### MATERIAL FOR THE TASK

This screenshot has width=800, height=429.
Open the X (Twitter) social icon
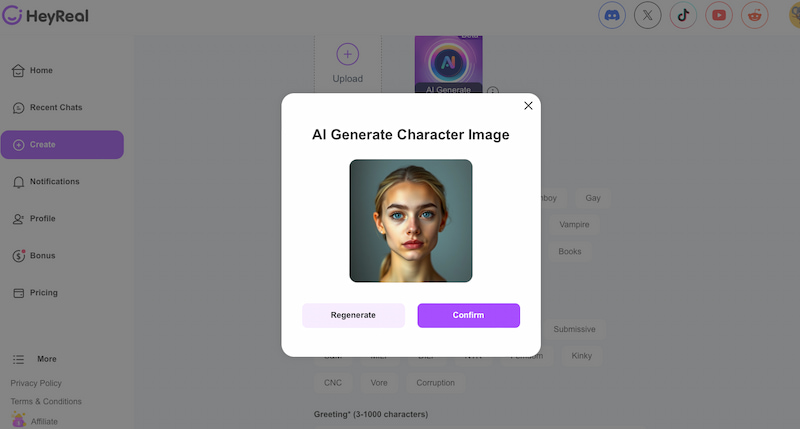click(648, 15)
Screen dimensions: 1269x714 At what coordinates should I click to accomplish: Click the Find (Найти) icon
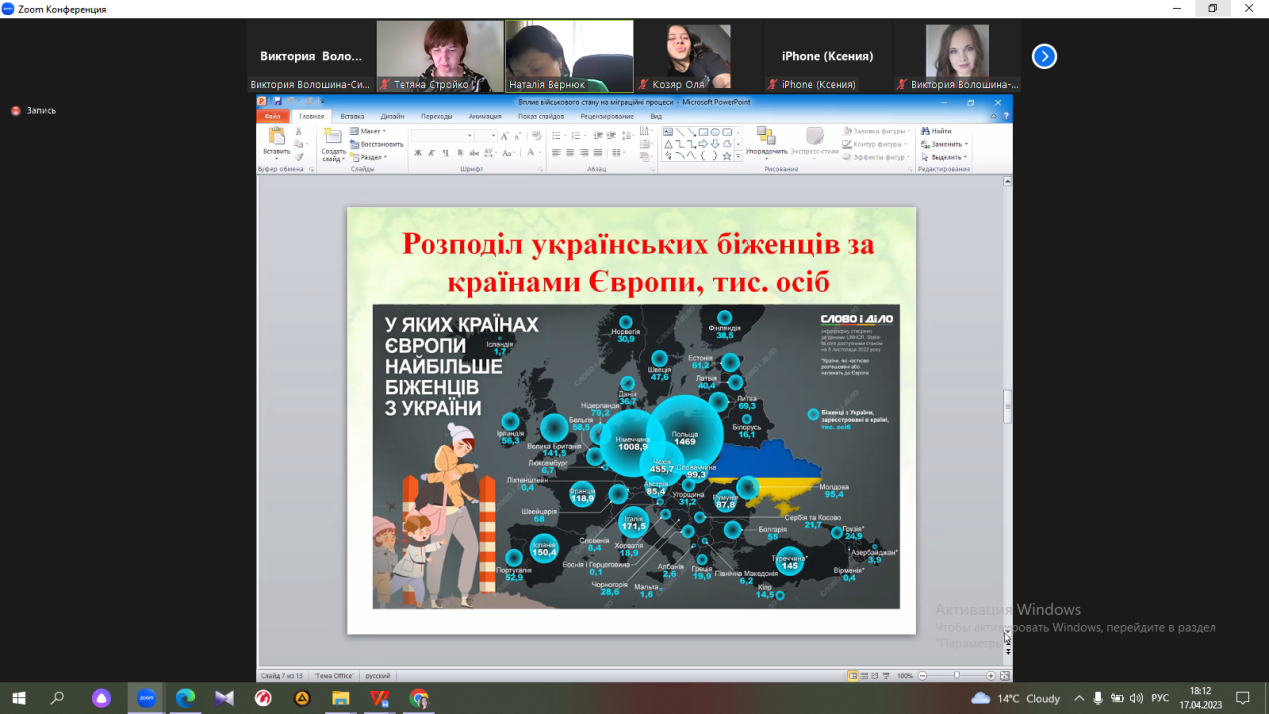pos(937,131)
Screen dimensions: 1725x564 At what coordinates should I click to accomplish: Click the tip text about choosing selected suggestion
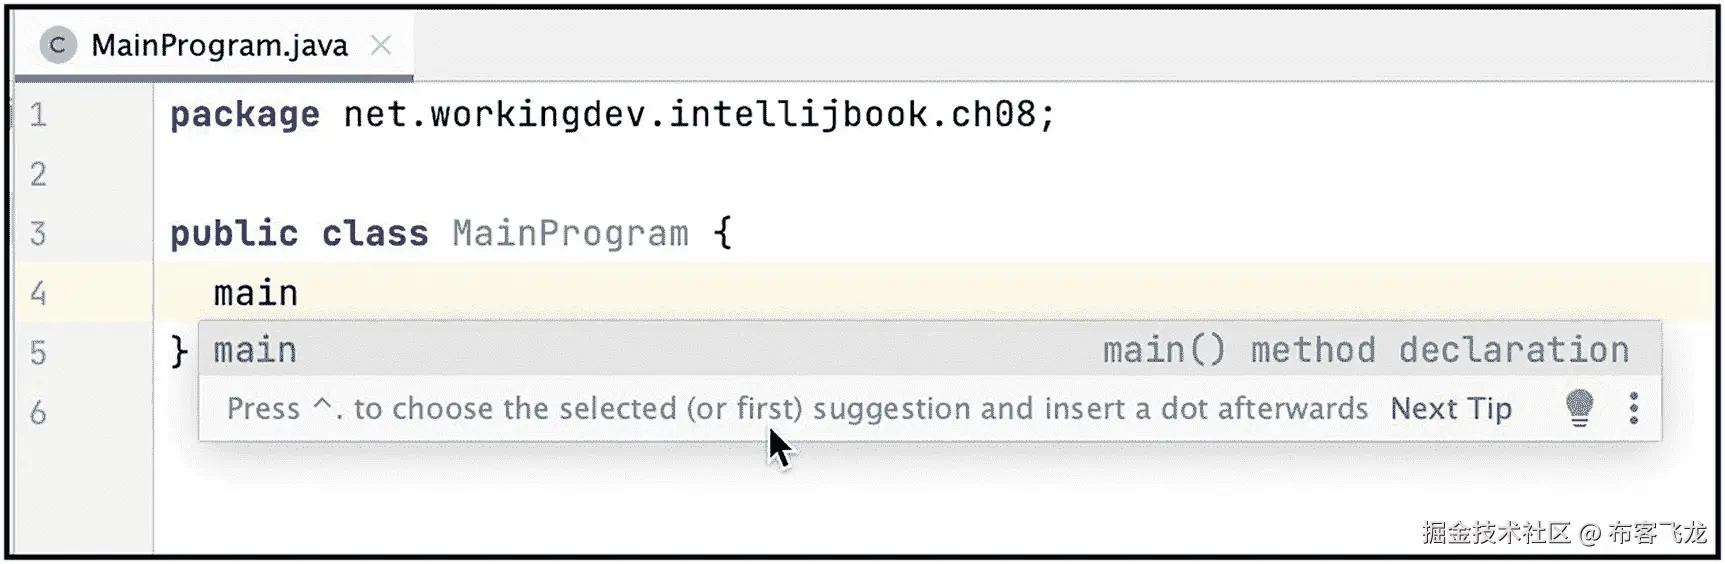(797, 409)
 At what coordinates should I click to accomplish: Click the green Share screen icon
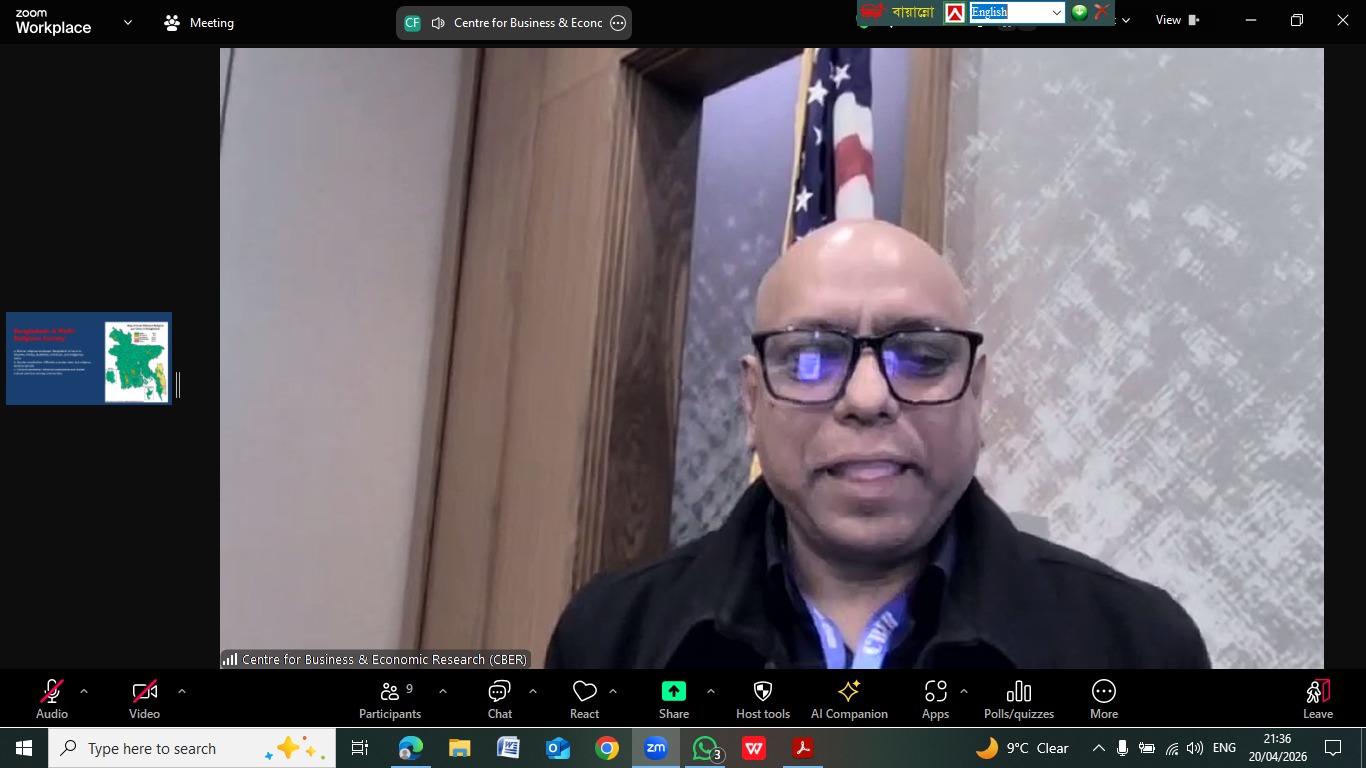pyautogui.click(x=674, y=692)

######

TASK TO COMPLETE – Return only the line with "Share screen icon" and the lines after it up to the end of the records, exact and free of pictures.

ANSWER TO THE PROBLEM –
 At what coordinates should I click to accomplish: Click the green Share screen icon
pyautogui.click(x=674, y=692)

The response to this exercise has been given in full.